▶ **Record extracts**
◆ ◆ ◆

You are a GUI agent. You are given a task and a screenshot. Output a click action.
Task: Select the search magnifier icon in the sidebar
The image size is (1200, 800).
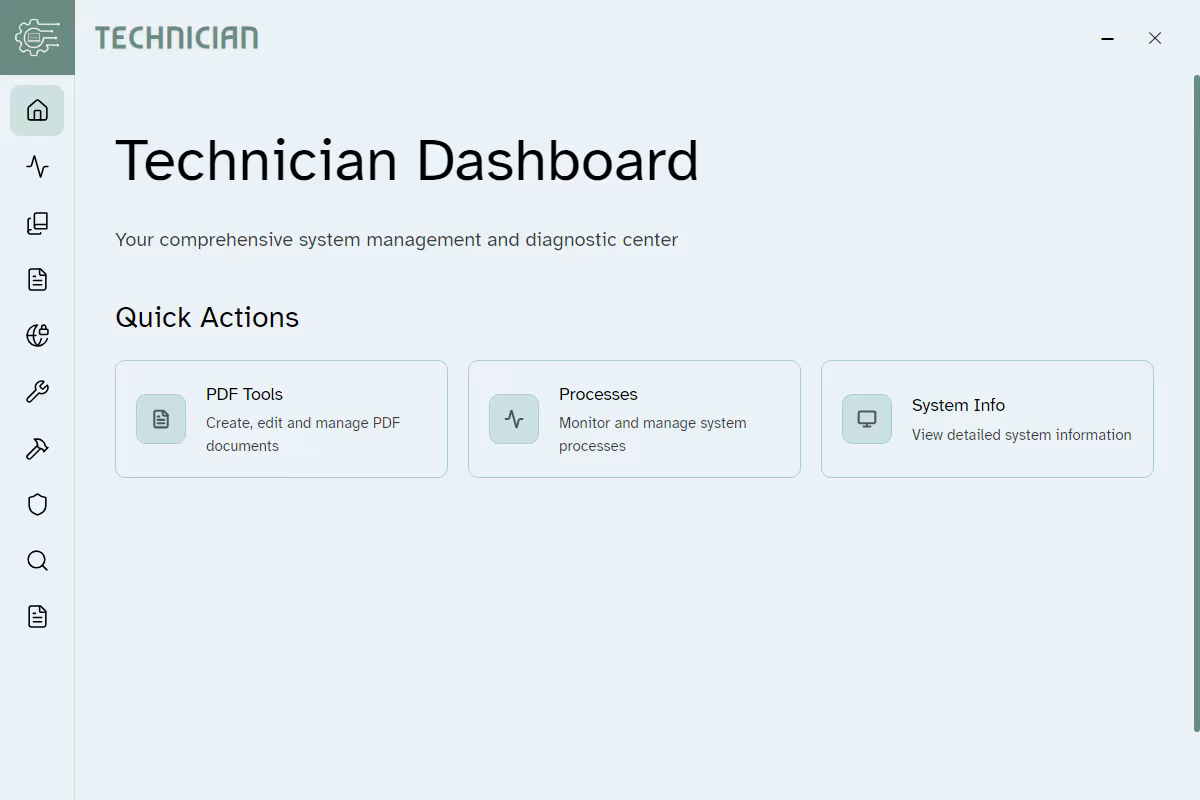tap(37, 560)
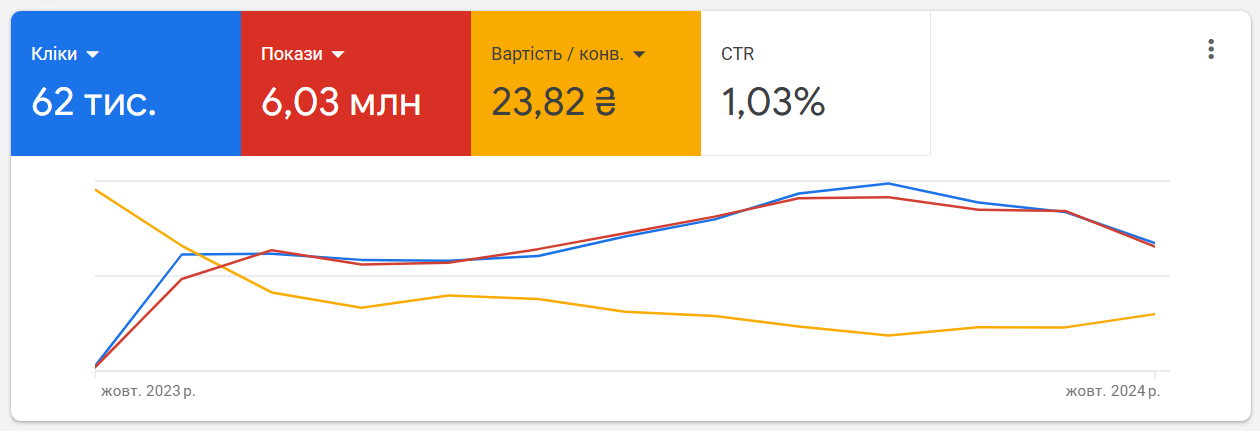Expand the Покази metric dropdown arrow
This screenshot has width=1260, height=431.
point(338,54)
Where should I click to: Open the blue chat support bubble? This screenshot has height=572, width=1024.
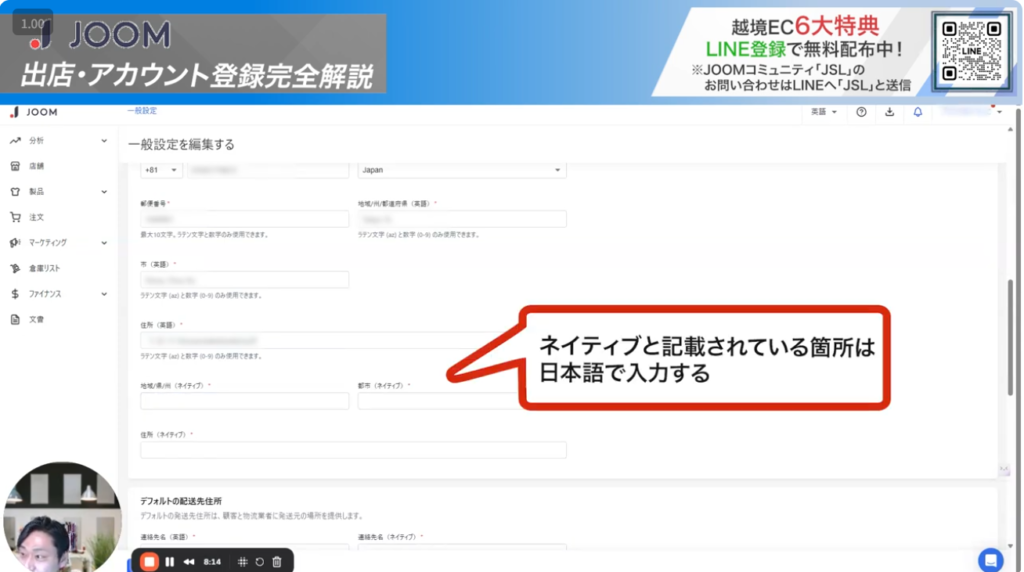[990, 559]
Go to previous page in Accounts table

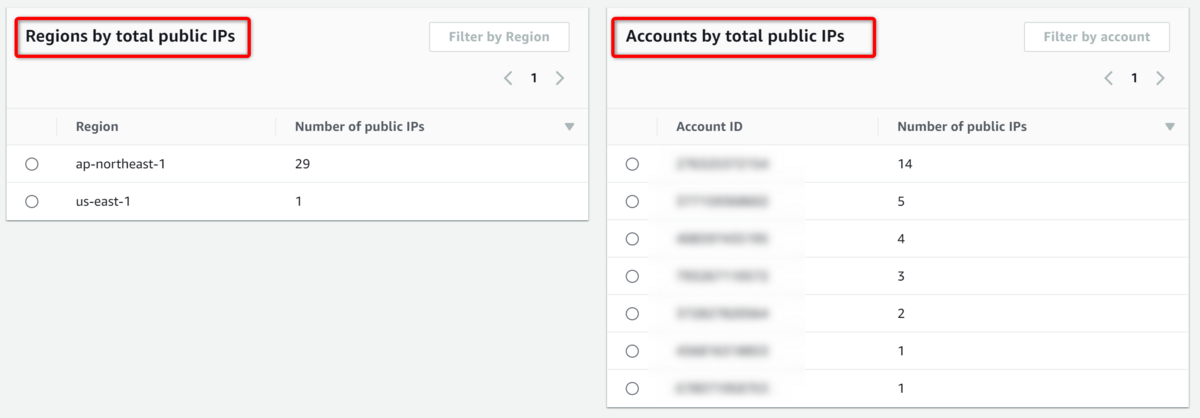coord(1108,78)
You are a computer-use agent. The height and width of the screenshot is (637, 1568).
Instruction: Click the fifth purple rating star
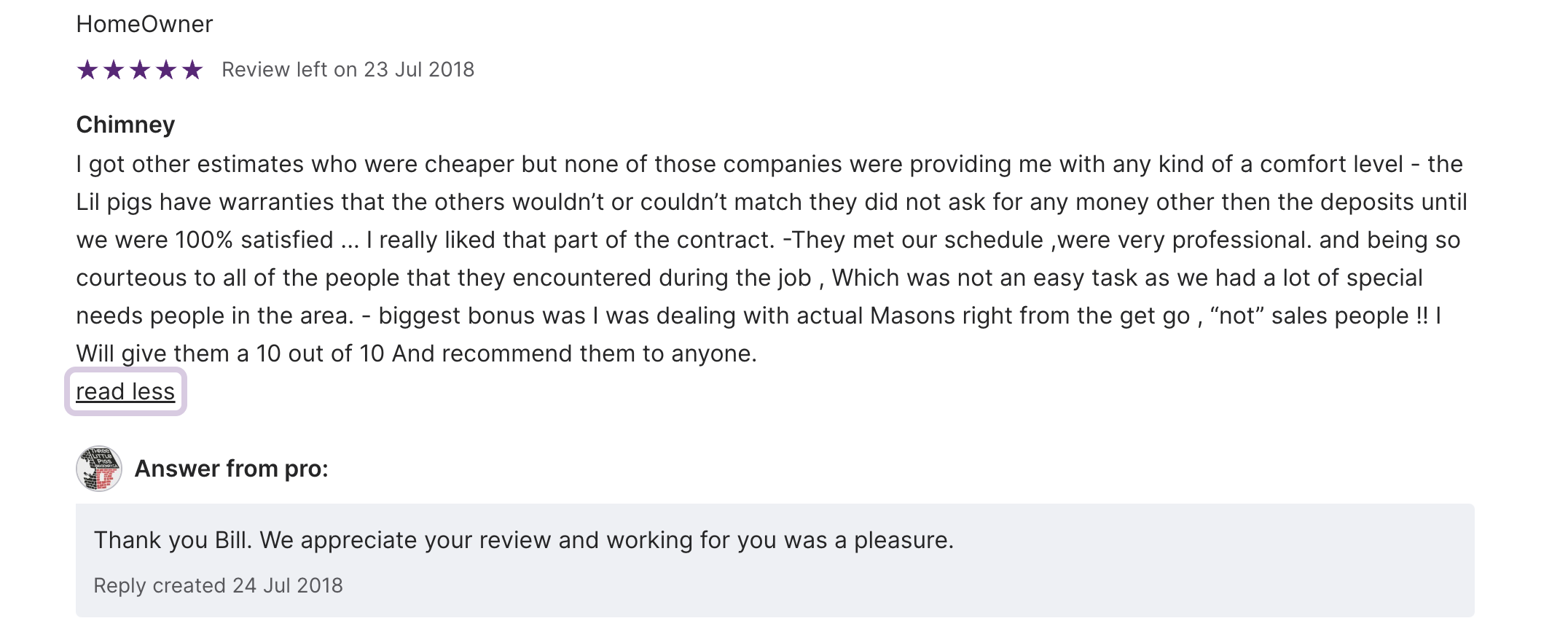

◆ ◆ ◆

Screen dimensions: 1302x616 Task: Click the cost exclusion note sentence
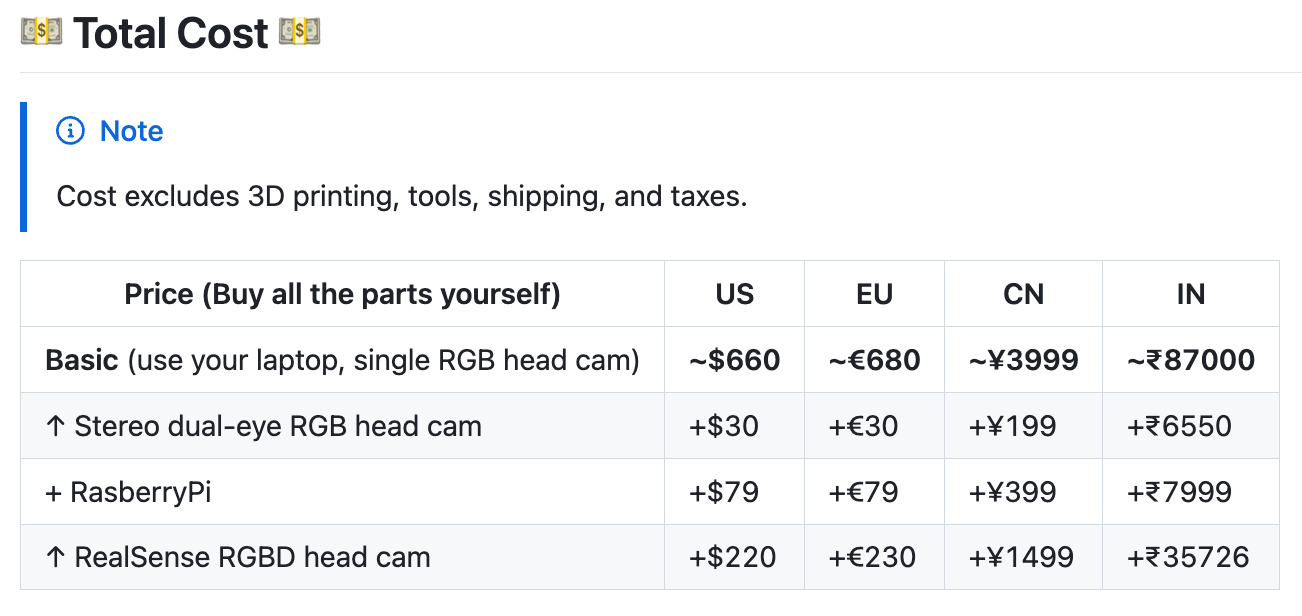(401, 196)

◆ ◆ ◆

▶ **Problem requirements**
Copy the data again, starting at the line that contains "You are a GUI" and stopping after the line that contains "Instruction: Click the", with every "agent" changed to "assistant" and nothing else altered. Leave the pictures out of your answer.

▶ **Worked solution**
You are a GUI assistant. You are given a task and a screenshot. Output a click action.
Task: Select the search magnifier icon in the sidebar
The image size is (1200, 800).
tap(37, 560)
Expand the Покази metric dropdown arrow
This screenshot has width=1260, height=431.
point(338,54)
Where should I click to: Open the blue chat support bubble? This screenshot has height=572, width=1024.
[990, 559]
Go to previous page in Accounts table

coord(1108,78)
You are a computer-use assistant. The height and width of the screenshot is (637, 1568).
Instruction: Click the fifth purple rating star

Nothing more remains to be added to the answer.